* **Task**
Give the entries below again exactly. Their pictures are not needed.

[Source records]

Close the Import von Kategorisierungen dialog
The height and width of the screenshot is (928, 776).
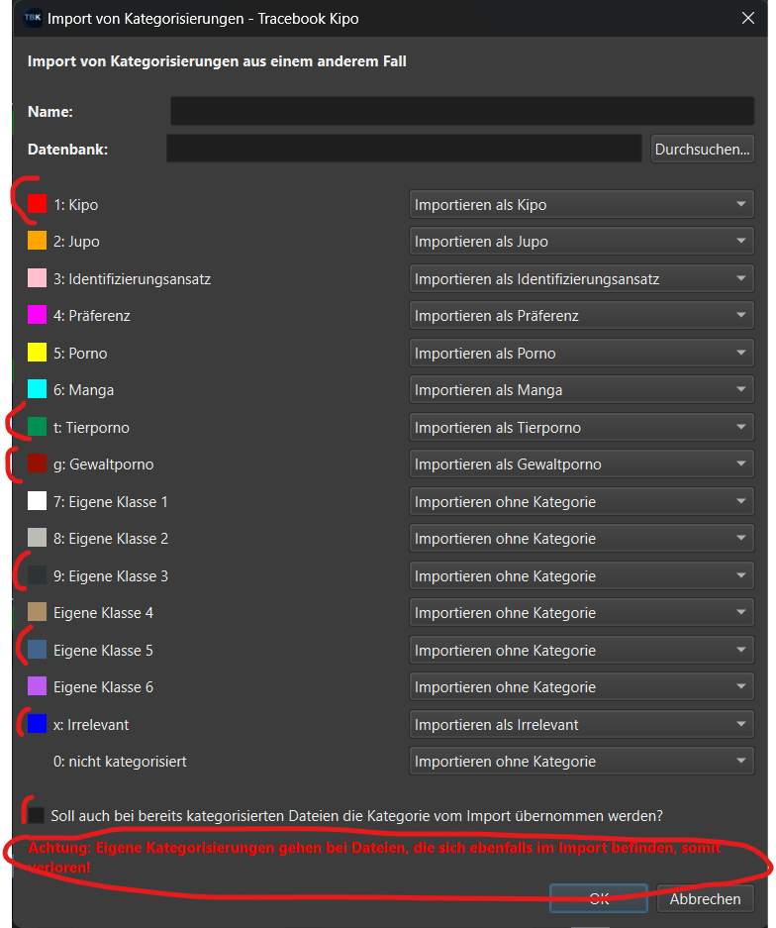point(748,18)
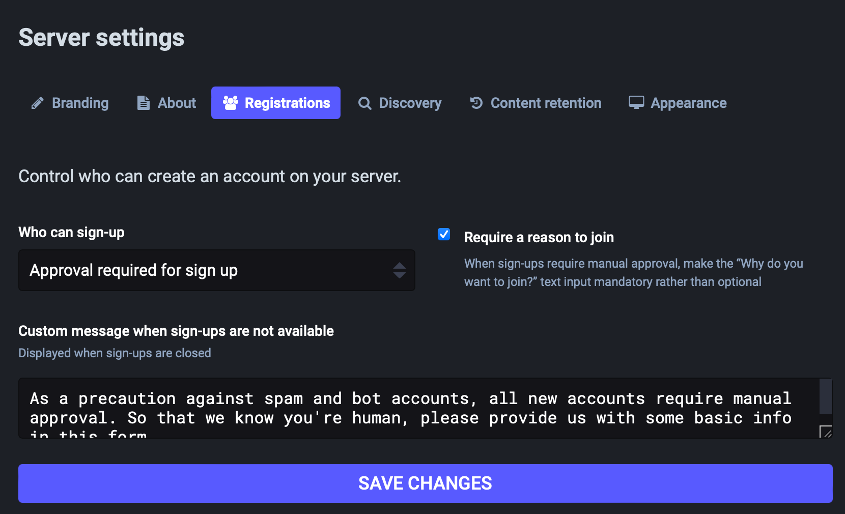
Task: Click the history icon beside Content retention
Action: coord(476,103)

* **Response to the exercise**
Close the Import von Kategorisierungen dialog
The height and width of the screenshot is (928, 776).
point(748,18)
Task: Click the history icon beside Content retention
Action: coord(476,103)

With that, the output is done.